§ **YOUR INSTRUCTIONS**: Establish how many lines in the records below include the word "plus"; respond with that number only.

§ **DATA FOR REVIEW**:
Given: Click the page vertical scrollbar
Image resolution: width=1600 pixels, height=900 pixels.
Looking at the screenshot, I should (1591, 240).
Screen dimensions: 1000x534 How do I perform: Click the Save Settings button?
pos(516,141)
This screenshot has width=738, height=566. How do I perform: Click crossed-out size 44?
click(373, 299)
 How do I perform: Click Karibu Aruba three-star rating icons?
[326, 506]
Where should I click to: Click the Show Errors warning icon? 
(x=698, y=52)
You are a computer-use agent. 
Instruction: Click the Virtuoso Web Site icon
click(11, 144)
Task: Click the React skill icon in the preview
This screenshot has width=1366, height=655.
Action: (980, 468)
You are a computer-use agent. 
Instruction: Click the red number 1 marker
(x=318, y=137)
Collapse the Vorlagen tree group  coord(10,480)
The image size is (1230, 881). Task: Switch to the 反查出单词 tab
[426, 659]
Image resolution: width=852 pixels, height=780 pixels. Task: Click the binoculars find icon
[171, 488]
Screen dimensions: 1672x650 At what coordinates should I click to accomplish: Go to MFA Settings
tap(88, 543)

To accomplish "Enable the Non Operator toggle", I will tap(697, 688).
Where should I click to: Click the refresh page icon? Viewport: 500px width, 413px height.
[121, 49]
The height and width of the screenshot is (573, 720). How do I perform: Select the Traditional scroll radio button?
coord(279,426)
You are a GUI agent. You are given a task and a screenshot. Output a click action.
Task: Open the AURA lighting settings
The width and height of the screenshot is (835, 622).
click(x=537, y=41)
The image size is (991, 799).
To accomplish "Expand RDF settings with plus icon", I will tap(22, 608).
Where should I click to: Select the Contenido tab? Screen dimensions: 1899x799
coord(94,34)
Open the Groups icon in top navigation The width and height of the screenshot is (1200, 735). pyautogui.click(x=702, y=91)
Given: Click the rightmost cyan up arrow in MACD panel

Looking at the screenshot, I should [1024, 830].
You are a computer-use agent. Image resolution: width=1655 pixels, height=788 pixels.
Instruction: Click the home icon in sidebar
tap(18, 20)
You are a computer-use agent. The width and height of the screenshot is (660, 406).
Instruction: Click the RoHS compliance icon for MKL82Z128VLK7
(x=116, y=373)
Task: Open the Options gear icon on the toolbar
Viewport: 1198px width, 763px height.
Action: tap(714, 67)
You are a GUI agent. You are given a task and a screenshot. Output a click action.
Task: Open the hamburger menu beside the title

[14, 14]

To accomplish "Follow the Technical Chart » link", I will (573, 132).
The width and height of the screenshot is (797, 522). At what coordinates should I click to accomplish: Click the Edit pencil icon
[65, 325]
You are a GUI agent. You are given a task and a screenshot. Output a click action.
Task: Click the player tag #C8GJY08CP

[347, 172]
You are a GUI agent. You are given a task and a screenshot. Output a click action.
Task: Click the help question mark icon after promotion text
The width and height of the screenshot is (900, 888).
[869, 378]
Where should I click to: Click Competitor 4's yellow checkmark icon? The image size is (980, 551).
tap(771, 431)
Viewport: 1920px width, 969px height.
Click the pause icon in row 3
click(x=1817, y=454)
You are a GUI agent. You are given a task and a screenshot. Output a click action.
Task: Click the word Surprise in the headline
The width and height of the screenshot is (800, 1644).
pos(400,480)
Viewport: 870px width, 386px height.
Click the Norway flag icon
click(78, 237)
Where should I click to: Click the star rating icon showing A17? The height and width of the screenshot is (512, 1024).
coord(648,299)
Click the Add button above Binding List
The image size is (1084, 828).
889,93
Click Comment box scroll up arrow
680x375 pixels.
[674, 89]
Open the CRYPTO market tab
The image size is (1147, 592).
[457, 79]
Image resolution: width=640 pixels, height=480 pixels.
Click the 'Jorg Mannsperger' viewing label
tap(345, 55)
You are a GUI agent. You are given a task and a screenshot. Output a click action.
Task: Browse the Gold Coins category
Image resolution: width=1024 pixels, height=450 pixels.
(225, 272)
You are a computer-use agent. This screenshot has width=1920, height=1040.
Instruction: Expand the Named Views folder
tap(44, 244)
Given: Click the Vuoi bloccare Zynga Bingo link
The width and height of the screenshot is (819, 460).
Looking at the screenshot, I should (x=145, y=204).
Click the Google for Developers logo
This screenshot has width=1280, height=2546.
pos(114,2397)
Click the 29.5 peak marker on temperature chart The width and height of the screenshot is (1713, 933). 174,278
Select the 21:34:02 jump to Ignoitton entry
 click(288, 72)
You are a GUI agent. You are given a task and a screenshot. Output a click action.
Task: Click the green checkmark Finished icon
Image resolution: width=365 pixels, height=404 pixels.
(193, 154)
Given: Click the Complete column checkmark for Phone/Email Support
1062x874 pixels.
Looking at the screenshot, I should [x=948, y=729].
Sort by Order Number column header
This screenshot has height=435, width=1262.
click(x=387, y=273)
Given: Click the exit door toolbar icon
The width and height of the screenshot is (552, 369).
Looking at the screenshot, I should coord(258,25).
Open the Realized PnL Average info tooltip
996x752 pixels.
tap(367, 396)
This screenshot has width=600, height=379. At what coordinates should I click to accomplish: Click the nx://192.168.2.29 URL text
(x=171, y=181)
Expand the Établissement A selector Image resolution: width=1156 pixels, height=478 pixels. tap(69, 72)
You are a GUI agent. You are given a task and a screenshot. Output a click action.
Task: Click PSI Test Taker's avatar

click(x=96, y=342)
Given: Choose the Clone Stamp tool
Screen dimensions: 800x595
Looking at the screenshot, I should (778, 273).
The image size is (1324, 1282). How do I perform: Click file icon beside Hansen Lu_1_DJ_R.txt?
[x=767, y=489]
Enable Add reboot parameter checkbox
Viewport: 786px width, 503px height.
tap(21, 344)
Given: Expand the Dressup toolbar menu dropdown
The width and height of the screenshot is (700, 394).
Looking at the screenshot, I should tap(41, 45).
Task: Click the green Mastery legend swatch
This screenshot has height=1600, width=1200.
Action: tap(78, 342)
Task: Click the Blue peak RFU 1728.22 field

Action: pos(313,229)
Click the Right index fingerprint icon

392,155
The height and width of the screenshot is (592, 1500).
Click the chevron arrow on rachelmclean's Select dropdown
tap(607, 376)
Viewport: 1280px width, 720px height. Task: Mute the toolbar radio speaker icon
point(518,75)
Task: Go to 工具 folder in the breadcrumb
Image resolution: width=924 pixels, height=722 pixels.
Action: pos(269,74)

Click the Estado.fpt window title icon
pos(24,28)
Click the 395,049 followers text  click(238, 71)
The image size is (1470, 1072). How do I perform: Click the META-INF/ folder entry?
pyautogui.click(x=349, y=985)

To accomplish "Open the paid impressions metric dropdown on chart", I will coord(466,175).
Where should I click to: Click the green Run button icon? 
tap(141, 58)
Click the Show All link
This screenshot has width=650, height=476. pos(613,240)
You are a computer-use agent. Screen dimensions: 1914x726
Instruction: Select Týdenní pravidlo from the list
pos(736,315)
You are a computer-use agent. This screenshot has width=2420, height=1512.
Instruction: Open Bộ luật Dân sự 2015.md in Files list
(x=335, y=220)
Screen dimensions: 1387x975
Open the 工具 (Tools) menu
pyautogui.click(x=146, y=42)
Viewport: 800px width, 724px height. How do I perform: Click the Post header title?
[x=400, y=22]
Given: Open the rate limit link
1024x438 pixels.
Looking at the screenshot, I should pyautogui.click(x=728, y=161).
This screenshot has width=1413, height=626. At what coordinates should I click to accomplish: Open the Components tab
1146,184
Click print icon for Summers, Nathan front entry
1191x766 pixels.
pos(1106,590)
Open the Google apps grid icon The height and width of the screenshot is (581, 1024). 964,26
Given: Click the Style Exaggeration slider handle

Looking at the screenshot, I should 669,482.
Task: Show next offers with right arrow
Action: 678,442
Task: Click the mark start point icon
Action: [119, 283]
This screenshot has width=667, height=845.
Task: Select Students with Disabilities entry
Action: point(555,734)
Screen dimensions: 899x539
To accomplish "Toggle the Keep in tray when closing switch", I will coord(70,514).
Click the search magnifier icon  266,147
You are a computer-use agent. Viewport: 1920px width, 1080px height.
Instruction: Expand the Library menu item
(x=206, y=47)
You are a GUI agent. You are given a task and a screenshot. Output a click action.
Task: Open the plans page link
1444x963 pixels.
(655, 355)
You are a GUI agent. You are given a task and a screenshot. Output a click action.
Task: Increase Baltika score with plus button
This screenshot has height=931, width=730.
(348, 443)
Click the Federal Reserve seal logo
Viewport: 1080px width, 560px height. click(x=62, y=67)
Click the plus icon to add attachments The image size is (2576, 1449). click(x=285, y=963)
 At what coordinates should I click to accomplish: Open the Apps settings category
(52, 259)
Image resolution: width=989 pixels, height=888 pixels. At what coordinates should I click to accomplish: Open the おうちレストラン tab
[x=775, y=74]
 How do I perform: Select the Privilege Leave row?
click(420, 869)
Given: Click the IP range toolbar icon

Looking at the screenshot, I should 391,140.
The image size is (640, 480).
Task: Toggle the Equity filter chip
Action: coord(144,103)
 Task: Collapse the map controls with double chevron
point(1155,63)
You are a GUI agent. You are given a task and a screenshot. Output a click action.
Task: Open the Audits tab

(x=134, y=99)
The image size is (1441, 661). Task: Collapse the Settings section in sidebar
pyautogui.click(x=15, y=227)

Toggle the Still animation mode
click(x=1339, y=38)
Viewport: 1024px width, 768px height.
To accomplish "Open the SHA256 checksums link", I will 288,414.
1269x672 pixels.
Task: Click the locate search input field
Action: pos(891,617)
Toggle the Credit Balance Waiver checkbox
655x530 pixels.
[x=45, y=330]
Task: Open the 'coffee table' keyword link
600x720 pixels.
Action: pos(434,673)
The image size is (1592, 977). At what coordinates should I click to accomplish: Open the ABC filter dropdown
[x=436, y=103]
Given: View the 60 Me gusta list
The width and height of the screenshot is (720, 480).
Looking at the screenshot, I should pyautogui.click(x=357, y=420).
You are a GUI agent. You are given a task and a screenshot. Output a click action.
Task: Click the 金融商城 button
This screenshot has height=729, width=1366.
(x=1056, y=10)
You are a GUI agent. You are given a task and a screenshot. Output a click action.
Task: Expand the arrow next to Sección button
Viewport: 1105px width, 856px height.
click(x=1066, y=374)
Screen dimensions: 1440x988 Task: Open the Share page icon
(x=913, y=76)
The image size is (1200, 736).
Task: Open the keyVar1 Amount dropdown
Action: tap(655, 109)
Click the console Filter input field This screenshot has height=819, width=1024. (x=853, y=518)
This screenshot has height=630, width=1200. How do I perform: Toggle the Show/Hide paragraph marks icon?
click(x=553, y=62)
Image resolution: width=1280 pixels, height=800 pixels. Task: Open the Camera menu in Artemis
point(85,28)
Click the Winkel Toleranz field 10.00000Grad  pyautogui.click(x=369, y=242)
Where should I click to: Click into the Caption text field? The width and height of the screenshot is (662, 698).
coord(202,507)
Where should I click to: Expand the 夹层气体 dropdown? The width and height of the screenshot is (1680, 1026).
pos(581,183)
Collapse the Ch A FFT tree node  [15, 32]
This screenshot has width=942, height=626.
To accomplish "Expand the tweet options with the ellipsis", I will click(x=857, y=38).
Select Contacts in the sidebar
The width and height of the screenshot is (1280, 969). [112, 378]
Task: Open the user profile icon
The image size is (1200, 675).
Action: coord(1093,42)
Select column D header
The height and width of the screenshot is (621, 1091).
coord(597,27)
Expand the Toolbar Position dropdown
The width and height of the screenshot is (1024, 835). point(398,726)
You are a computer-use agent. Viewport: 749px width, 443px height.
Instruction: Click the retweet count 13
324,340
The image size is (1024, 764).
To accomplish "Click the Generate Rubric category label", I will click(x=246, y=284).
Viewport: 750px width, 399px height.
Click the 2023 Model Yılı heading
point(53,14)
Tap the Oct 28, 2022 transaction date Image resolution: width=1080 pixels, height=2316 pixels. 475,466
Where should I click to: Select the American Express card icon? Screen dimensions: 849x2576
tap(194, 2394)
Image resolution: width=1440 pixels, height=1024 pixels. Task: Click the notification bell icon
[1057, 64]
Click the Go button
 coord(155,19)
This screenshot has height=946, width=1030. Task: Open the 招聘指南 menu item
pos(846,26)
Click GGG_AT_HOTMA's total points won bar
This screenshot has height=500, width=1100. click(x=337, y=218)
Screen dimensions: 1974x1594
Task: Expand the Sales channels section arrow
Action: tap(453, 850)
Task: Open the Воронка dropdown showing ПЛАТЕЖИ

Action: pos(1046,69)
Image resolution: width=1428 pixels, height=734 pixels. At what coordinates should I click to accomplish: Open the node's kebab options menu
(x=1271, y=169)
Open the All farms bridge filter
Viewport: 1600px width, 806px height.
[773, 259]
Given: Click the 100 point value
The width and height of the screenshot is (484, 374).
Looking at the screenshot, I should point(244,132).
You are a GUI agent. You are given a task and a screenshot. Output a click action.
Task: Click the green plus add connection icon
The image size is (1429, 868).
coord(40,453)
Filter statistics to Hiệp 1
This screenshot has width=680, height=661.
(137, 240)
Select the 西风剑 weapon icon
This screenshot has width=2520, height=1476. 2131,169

§ **ANSWER BOX**: 4